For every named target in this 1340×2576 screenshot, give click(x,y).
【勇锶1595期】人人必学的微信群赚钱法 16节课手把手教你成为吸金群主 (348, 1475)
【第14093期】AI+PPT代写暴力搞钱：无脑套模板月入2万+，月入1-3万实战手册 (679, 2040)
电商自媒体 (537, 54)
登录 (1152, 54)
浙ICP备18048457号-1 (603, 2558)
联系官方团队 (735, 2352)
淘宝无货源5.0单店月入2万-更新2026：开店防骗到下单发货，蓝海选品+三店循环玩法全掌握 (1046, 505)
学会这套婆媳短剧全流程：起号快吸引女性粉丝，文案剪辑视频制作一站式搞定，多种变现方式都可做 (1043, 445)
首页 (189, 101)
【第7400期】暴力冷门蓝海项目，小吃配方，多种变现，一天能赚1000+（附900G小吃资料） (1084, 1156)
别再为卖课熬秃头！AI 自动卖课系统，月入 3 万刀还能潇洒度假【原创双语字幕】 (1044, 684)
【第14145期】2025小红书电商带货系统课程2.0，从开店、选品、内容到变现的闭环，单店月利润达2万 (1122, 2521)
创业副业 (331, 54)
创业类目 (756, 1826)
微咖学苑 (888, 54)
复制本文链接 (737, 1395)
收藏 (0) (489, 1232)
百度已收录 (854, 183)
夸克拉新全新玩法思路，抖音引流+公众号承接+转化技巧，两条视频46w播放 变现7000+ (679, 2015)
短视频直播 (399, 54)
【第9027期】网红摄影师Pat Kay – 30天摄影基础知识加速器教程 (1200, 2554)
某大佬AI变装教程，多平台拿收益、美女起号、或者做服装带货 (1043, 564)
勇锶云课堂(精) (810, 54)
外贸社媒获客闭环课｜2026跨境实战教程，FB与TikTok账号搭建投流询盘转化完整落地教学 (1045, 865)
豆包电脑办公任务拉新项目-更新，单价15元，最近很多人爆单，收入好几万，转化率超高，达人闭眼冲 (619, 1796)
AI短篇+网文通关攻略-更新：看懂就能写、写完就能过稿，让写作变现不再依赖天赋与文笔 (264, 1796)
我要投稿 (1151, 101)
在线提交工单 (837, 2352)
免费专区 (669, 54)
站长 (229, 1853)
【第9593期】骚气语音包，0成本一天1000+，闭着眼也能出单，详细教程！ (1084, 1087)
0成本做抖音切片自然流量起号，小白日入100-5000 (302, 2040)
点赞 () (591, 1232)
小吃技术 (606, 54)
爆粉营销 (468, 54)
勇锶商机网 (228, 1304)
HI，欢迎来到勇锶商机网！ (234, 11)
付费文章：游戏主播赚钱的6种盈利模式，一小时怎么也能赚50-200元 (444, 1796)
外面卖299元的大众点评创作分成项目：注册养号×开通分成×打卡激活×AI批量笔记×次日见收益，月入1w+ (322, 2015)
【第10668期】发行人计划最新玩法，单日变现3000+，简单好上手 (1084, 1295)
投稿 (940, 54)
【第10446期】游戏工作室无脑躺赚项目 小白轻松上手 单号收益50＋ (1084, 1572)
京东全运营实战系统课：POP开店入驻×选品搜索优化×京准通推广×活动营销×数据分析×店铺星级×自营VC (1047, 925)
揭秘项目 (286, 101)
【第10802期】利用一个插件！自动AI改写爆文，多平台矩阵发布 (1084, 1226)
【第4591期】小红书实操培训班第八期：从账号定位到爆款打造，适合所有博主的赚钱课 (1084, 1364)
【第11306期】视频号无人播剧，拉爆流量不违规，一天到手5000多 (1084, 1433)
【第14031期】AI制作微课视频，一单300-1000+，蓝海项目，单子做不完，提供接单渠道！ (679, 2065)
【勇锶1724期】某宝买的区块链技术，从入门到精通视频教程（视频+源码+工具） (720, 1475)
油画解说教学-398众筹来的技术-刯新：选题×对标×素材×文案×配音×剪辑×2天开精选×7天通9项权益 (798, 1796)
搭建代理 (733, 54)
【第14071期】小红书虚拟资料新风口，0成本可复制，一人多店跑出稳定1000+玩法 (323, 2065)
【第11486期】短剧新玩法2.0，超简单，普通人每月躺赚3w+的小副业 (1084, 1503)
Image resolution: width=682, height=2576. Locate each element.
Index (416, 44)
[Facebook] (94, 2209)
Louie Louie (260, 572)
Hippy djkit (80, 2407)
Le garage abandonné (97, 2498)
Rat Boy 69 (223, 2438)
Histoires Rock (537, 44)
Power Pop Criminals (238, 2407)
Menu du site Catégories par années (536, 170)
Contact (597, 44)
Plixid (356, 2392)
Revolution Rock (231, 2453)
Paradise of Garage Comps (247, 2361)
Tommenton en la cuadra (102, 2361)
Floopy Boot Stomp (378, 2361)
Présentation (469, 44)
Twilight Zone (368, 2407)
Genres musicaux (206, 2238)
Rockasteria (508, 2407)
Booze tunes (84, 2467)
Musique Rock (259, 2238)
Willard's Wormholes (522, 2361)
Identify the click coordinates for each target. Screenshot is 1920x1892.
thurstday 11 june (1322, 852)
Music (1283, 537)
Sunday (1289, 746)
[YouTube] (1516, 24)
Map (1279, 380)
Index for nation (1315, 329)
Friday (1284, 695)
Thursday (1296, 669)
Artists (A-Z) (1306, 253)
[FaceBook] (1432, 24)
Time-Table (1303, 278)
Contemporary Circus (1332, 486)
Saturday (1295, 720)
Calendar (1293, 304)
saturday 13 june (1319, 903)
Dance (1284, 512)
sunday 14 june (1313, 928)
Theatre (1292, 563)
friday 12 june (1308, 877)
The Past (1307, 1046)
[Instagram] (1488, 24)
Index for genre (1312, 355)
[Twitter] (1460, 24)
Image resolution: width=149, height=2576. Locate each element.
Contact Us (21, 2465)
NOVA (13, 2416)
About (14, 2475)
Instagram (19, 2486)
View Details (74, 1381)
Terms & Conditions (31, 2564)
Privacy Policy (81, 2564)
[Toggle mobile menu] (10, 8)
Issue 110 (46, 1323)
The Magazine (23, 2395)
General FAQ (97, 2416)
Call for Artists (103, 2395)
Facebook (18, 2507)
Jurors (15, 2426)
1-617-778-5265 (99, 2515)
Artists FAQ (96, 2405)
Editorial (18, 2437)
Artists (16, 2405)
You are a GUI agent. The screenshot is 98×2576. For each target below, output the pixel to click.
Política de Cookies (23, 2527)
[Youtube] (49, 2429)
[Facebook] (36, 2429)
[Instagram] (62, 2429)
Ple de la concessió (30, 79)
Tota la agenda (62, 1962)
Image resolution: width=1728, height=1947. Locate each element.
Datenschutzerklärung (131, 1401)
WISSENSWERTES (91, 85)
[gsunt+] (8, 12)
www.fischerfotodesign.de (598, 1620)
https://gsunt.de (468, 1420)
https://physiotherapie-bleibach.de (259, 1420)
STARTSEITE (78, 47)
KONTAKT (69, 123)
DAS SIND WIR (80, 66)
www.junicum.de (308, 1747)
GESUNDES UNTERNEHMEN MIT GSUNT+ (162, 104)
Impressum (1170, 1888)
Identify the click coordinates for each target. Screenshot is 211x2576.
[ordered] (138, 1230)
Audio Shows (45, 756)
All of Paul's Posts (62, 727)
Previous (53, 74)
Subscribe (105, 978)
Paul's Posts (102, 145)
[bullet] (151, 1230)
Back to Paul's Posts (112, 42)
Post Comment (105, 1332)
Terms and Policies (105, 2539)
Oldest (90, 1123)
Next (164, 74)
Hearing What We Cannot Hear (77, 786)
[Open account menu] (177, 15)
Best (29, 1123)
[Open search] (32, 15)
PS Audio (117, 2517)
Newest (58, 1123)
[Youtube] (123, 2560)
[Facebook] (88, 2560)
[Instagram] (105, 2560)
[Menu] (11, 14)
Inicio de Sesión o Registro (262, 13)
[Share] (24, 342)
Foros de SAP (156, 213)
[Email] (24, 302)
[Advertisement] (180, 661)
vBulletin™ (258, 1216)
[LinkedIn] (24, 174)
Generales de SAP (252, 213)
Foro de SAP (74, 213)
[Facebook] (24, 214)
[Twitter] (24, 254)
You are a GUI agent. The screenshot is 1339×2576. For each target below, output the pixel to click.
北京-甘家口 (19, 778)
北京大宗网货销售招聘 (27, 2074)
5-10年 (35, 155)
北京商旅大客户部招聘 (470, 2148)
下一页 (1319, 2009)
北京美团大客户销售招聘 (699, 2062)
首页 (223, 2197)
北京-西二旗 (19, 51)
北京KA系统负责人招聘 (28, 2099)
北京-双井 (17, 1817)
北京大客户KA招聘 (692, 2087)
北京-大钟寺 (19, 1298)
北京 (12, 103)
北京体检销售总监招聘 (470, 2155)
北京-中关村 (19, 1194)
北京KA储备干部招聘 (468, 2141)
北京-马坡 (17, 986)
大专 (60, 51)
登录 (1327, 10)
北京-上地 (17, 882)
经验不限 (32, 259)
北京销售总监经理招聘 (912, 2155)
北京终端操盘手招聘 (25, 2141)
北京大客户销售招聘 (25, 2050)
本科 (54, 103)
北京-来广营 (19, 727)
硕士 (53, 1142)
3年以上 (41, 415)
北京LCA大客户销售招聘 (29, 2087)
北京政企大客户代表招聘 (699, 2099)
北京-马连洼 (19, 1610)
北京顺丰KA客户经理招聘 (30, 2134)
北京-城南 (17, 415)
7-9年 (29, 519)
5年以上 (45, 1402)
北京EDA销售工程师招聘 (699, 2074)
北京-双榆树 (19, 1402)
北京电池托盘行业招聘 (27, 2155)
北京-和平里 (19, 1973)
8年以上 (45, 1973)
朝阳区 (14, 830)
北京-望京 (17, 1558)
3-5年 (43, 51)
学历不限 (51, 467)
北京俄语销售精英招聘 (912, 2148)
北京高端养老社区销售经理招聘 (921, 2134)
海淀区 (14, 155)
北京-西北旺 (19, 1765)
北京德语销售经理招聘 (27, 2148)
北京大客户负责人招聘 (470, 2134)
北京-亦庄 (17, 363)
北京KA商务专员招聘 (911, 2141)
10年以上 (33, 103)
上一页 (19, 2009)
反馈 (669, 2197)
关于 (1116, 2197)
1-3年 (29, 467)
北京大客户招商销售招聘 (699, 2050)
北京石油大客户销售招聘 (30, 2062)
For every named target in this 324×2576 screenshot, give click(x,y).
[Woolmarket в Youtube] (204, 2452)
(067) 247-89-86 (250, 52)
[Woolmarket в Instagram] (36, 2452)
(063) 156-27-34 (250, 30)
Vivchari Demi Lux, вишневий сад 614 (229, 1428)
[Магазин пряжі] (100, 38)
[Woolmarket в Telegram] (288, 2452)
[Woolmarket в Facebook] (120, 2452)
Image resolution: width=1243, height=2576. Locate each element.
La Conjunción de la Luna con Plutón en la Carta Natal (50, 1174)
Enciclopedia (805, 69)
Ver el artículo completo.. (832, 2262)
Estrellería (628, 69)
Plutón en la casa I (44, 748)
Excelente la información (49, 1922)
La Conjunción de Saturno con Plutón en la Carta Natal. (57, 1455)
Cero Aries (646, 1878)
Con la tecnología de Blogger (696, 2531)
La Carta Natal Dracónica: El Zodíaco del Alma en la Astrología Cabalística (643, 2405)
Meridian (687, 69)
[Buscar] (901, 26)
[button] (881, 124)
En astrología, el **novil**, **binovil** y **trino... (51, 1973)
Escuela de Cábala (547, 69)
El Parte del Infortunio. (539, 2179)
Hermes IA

************

Give the number of lines above that hold "https", with no other words.

**WRITTEN RESPONSE:**
2